§ WHAT YOU NEED TO DO
Copy out word for word everything in the rows below from the line with "Given: Open the Services menu" down to the line with "(x=594, y=199)", both of those lines included.

§ PROVIDED DATA
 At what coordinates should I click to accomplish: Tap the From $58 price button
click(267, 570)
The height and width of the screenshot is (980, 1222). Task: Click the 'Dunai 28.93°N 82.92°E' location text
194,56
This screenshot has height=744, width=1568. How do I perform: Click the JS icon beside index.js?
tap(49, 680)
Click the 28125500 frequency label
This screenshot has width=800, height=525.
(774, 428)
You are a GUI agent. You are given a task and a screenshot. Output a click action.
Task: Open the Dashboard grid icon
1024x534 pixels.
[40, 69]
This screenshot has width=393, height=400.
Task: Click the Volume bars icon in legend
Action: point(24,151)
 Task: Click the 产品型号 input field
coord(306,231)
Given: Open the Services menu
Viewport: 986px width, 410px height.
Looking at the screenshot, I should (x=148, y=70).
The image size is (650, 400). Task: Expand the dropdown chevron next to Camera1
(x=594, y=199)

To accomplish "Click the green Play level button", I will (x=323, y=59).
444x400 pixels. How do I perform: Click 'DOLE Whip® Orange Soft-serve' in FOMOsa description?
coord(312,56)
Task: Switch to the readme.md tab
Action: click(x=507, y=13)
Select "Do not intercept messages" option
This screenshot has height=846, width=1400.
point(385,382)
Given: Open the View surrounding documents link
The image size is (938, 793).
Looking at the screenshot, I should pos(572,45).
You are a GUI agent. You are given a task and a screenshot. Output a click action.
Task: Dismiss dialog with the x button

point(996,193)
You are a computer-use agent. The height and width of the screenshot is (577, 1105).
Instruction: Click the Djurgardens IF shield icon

§ RESULT FOR THIS TASK
Given: Open the Services menu
Viewport: 986px width, 410px height.
Looking at the screenshot, I should (x=148, y=70).
The image size is (650, 400). Task: Expand the dropdown chevron next to Camera1
(x=594, y=199)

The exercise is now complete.